(PASSAGE PROVIDED begins)

We next explored the possibility of in situ activation for peptide coupling. In a first pass, 1-(3-[dimethylamino]propyl)-3-ethylcarbo​diimidehydrochloride (EDC) out-performed other activating reagents examined; other reagents gave poor coupling yields (benzotriazole-1-yl-oxy-tris-pyrrolidino​-phosphoniumhexafluorophosphate [PyBOP]), resulted in the formation of undesired side products (2-[1H-benzotriazole-1-yl]-1,1,3,3-tetra​methyluroniumtetrafluoroborate [TBTU]), or led to poor recovery of DNA (dicyclohexylcarbodiimide [DCC] and diisopropylcarbodiimide [DIC]). Thirty-minute EDC coupling reactions were typically less than 50% efficient without the addition of acylation catalysts such as N-hydroxysuccinimide, 1-hydroxy-7-azabenzotriazole (HOAt), or N-hydroxybenzotriazole (Nozaki 1997). Of these, HOAt was superior, bringing coupling efficiencies above 90%. A number of reaction solvents were examined, including H2O, DMF, MeOH, isopropanol, dichloromethane, and mixtures thereof. In general, MeOH gave the best results, with DMF only slightly worse, followed by isopropanol then H2O. For most amino acids, exceptional coupling was achieved with 30-min coupling times using 50 mM Fmoc–amino acid-OH, 50 mM EDC, and 5 mM HOAt (see Figure 1B; Table 1, Figure S1). Importantly, amino acids activated in situ with EDC acylated proline efficiently. We observed equally efficient coupling using a more hydrophilic polyethylene glycol (PEG) linker (NP20; see Figure 2), which might be better suited for biological applications and in vitro selections (Halpin and Harbury 2004b).

(PASSAGE PROVIDED ends)
(RECORDED DATA begins)

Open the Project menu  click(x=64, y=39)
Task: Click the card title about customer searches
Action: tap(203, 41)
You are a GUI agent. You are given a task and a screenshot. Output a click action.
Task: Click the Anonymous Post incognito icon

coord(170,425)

(RECORDED DATA ends)
(RECORDED DATA begins)

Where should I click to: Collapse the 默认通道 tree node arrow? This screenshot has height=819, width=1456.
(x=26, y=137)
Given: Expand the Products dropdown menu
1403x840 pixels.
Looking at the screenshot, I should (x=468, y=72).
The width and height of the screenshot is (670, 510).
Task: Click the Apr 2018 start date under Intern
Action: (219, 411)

(RECORDED DATA ends)

* QUESTIONS TO ANSWER
• A. Answer these questions using the passage on peptide coupling:
(i) Which activating reagent resulted in the formation of undesired side products?
(ii) Which acylation catalyst was superior, bringing coupling efficiencies above 90%?
(iii) Which reaction solvent generally gave the best results?
• B. Write what comes next in the passage on in situ peptide coupling, beginning after its final sentence.
The records are separate material with no connection to the passage on peptide coupling.

* ANSWERS BY ITEM NUMBER
• A.
(i) TBTU (2-[1H-benzotriazole-1-yl]-1,1,3,3-tetramethyluroniumtetrafluoroborate)
(ii) HOAt (1-hydroxy-7-azabenzotriazole)
(iii) MeOH

• B.
To examine whether the coupling conditions generalized to longer DNA fragments, we used an aminated 340-base ssDNA as the support. After coupling, the eluted amino acid–DNA conjugates were digested with nuclease P1, a 3′-to-5′ exonuclease that cleaves all but the 5′ phosphodiester bond of our ssDNA constructs. The 5′-terminal nucleotide, which maintains the linker and synthetic peptide product, was separated from the other nucleoside monophosphates by HPLC and verified by electrospray ionization mass spectrometry. Amino acid coupling to the 340-base ssDNA proceeded with efficiencies comparable to those observed with oligonucleotides (data not shown). In some cases, the sensitivity of this HPLC assay was increased using fluorescence detection. For these experiments, we synthesized a fluorescent lysine derivative, Fmoc-Lys(coumarin)-OH (see Figure 2B, compound 1), that was incorporated as the C-terminal amino acid. The fluorescence signal allowed sensitive monitoring of subnanomolar quantities of product.

By mass spectrometry and HPLC criteria, the peptide synthesis procedures did not damage oligonucleotides. As a more stringent test for possible DNA damage, we synthesized a pentapeptide on a 340-base ssDNA support and examined the ability of the conjugate to act as a template for primer extension. Polyacrylamide gel electrophoresis analysis of the radiolabeled extension products showed no truncated fragments (Figure 3), providing further evidence that the synthetic procedures are DNA-compatible.


Figure 3. Peptide–DNA Conjugate As Template for DNA Synthesis

5′ PEG amino-modified 340-base ssDNA was loaded onto two DEAE Sepharose columns. The pentapeptide [Leu]enkephalin was synthesized on one column using EDC/HOAt and Fmoc–amino acids. The DNA was eluted, desalted, and used as template for radiolabeled primer extension reactions. Denaturing polyacrylamide gel electrophoresis analysis of reaction products shows no difference between ssDNA (control) and [Leu]enkephalin–ssDNA ([Leu]enk) templates.


Side Chain Protection

Typically, acid-labile groups are used to protect reactive amino acid side chains in Fmoc peptide synthesis. Given the instability of DNA in strong acids, it was necessary to identify alternate protecting group strategies. In all cases, the protecting groups were required to be stable during peptide coupling procedures and removed under alternate DNA-compatible conditions.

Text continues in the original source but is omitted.